The Complex Line (CL) scenario combines the challenges of multiple previously explored problems into a unified setting. In this setting, components and workers must be allocated across a series of k sequential assembly stations. As in the Waiting Time (WT) scenario, an assembly condition must be maintained: if a component waits too long before being processed, it becomes invalid. In addition, the control problem includes aspects from Part Distribution (PD).

What is optimized?

In CL, the agent must learn a coordinated policy to:

Distribute components to multiple sequential assembly stations.
Allocate workers across these stations to balance workloads and maintain throughput.
Ensure the assembly condition (T_AC) is satisfied to avoid scrap by control the waiting time of the source.

The complexity arises because these tasks are interdependent: an aggressive part distribution policy can overload buffers, causing components to expire before use; on the other hand, slow part distribution delays assembly and reduces output. Similarly, suboptimal worker allocation causes bottlenecks or idle stations.

A well-performing policy must dynamically balance these decisions to ensure a high throughput while minimizing scrap due to expired components.

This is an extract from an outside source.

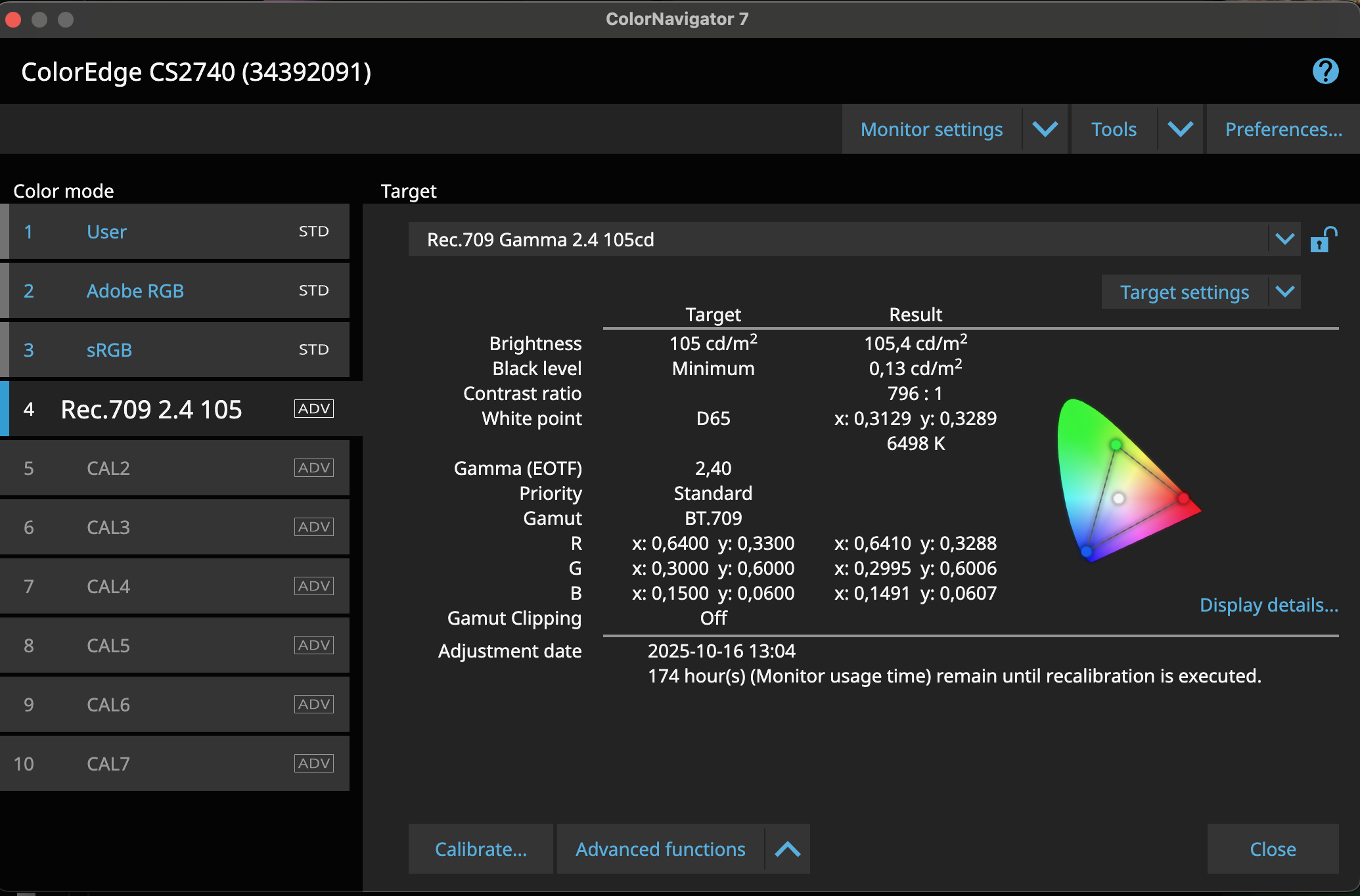Collapse the Advanced functions panel
This screenshot has height=896, width=1360.
(787, 849)

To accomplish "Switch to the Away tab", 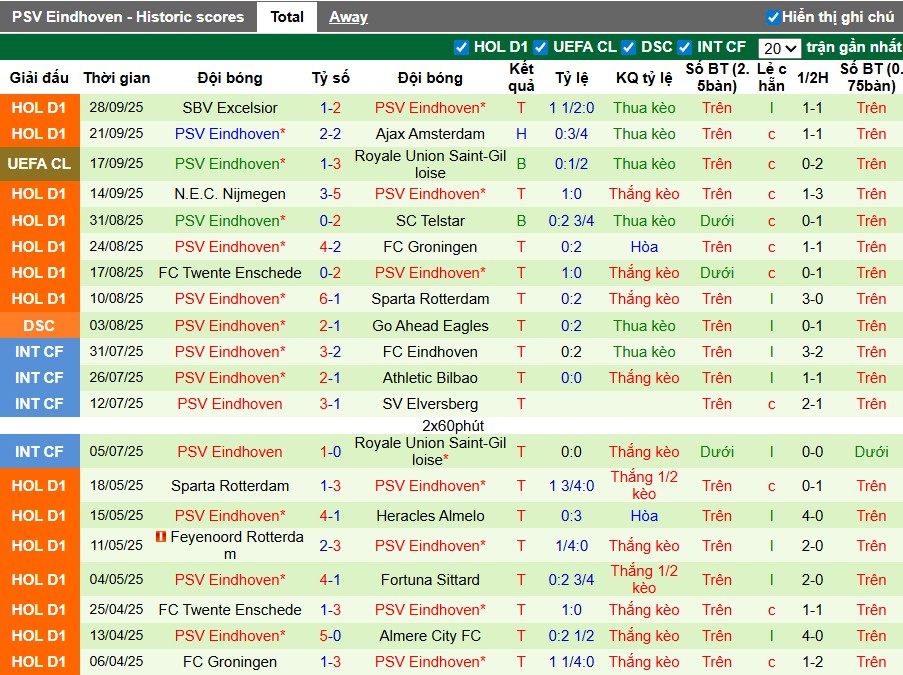I will [348, 17].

Optimization using Lineflow

We used Lineflow to develop and evaluate adaptive control policies for the CL scenario. RecurrentPPO performed best in this setting, achieving an average reward of over 540. As shown in the figure below, we increased the scrap factor over the course of the training.

CL Scores

In comparison, our self implemented heuristic reached a score of 254. It uses a fixed worker allocation. The parts are distributed with a prioritization of the most empty and later buffers. The workers are distributed equally.